**Written task**
Carry over everything from the line containing "Where should I click to: Edit" down to the end of the lines, adding 92 to every coordinate in the answers.

[Items listed in a dataset]
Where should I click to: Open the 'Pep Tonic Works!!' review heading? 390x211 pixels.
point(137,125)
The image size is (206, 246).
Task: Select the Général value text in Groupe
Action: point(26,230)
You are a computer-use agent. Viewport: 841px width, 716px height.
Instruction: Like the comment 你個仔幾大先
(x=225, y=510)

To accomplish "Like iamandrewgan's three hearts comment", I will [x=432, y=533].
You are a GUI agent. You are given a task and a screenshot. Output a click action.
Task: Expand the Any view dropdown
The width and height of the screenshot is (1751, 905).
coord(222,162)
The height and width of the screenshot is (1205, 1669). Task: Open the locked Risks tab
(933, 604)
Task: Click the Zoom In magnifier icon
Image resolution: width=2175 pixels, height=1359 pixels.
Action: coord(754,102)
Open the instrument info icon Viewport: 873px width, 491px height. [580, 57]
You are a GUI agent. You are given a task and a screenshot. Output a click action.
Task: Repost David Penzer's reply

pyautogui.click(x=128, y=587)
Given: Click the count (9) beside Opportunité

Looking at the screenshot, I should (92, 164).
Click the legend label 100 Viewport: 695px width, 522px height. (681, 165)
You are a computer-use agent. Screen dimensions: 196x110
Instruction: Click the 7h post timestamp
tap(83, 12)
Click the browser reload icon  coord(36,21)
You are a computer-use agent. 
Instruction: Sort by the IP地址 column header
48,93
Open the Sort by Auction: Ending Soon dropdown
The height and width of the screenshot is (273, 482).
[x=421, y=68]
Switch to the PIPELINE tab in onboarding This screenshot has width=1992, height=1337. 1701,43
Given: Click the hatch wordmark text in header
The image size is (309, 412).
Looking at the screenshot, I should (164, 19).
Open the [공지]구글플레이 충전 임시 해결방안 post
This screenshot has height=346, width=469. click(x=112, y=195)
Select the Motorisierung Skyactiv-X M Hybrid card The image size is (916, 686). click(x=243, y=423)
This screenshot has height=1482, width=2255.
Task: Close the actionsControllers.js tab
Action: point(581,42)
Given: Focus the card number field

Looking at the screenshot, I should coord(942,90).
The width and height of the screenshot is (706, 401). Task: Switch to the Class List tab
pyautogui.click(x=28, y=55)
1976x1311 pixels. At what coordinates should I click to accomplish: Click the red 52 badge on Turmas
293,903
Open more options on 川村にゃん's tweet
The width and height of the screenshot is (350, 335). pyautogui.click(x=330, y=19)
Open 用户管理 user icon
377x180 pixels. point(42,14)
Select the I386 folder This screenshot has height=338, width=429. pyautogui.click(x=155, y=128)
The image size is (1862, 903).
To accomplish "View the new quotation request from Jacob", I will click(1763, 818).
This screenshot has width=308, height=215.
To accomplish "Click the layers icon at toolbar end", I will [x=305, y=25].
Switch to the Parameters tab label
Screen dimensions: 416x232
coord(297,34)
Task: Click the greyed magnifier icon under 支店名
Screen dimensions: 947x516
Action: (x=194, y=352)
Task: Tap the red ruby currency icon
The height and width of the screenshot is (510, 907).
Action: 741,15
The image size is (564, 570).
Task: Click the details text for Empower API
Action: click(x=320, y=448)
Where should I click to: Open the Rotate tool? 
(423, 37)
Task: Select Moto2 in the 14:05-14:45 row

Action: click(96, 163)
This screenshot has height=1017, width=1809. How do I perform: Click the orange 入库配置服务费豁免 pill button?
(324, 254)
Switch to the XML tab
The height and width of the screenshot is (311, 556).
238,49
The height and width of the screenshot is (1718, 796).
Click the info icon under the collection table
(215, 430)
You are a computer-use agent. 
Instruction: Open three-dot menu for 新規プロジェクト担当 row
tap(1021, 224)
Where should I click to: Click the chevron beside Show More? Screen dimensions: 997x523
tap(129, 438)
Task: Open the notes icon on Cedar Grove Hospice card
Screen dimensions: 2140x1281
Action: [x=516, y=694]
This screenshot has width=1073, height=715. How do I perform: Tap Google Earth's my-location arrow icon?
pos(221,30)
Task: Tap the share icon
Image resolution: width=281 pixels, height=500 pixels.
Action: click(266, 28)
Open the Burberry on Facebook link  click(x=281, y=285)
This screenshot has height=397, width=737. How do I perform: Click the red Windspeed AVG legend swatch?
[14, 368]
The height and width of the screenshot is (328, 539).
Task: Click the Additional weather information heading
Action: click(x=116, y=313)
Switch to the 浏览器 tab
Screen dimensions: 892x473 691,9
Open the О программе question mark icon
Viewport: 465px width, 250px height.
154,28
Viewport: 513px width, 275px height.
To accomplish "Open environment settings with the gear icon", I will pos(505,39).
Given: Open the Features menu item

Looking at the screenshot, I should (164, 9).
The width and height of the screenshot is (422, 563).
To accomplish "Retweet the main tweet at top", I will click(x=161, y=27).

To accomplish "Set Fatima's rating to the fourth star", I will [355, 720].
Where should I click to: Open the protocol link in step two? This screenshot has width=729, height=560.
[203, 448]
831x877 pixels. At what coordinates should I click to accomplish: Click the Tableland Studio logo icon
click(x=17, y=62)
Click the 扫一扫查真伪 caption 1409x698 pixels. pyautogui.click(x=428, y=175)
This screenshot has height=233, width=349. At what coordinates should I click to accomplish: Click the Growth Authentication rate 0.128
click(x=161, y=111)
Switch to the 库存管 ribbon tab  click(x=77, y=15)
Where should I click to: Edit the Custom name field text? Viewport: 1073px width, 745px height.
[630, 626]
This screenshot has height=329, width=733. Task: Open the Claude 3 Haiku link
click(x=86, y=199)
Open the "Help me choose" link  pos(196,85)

**Output for this task**
Where should I click to: Edit the Custom name field text? Viewport: 1073px width, 745px height.
[722, 718]
This screenshot has height=329, width=733. Task: Open the Claude 3 Haiku link
click(x=178, y=291)
Open the "Help me choose" link  pos(288,177)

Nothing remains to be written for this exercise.